TASK REQUIREMENTS -
Omit the pictures, and output the rest of the entries exactly as written.

TASK INPUT -
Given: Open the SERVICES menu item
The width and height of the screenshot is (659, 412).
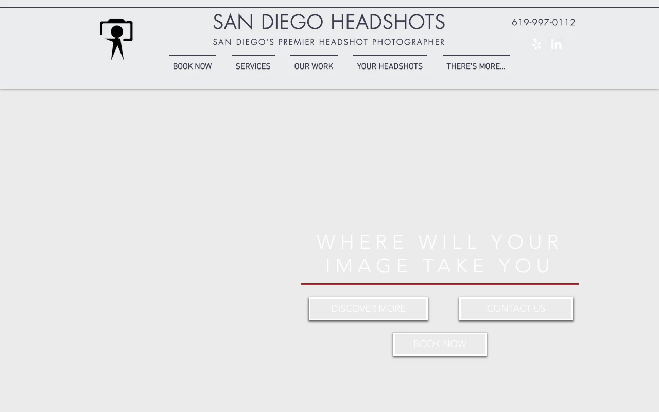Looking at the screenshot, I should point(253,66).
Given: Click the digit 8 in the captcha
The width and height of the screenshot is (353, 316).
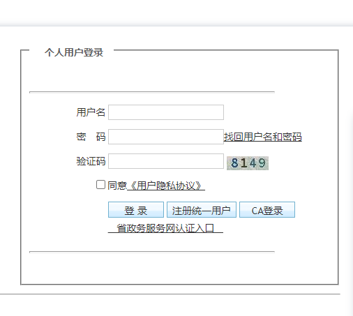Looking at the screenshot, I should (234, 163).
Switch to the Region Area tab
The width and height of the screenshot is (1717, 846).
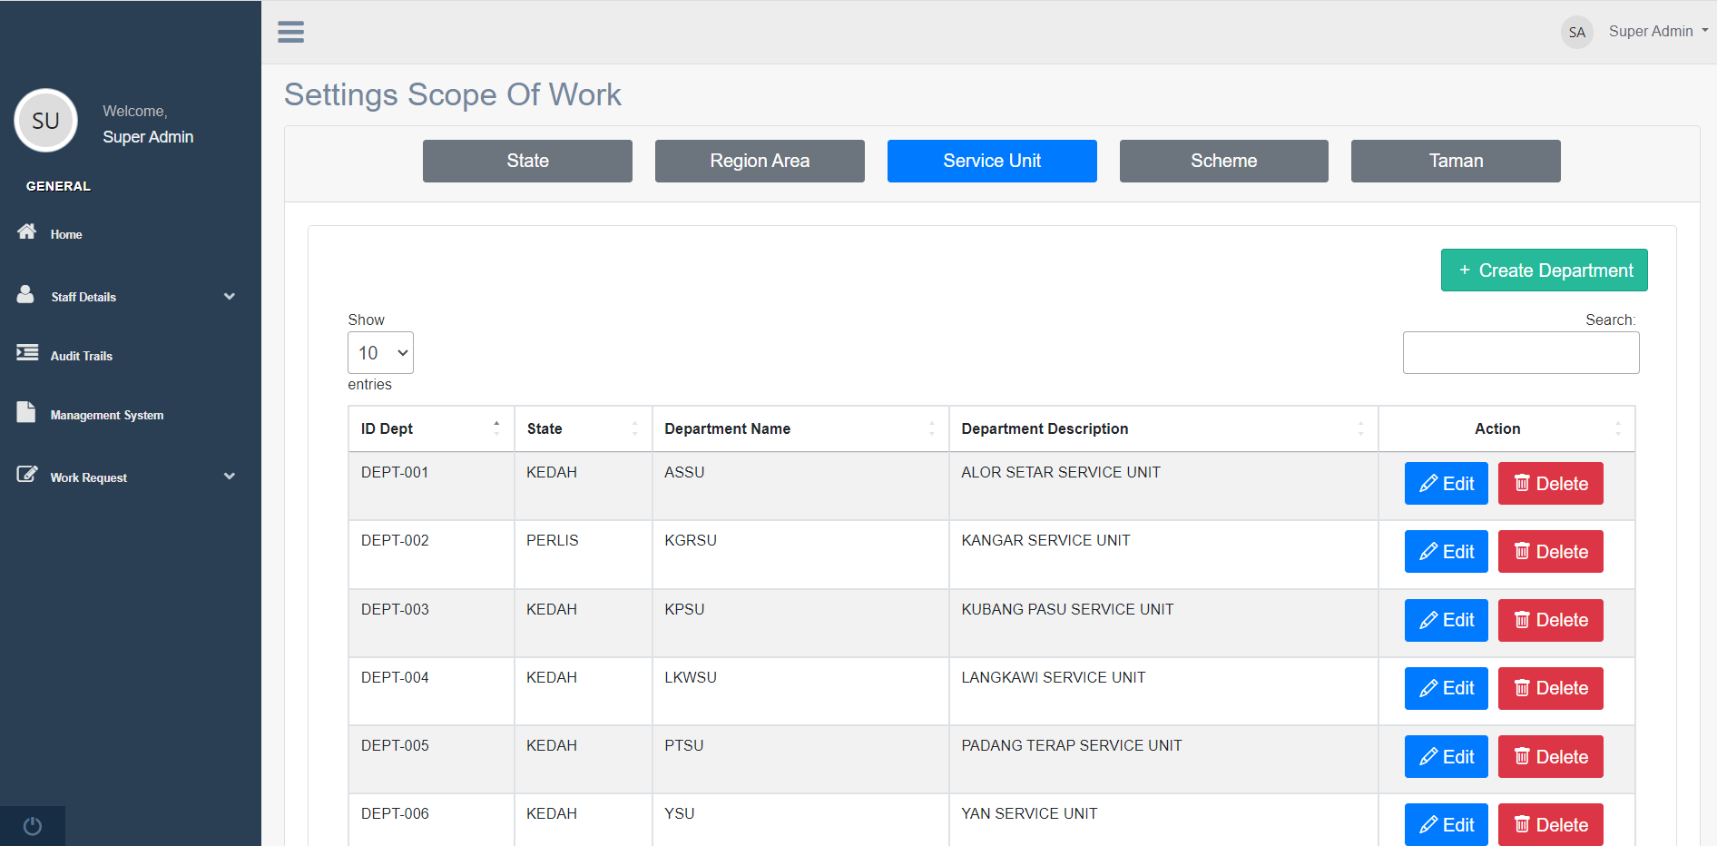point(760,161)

TASK OUTPUT -
Given: Open the SERVICES menu item
The width and height of the screenshot is (659, 412).
Looking at the screenshot, I should point(253,66).
Given: Click the digit 8 in the captcha
The width and height of the screenshot is (353, 316).
Looking at the screenshot, I should (234, 163).
Switch to the Region Area tab
The width and height of the screenshot is (1717, 846).
point(760,161)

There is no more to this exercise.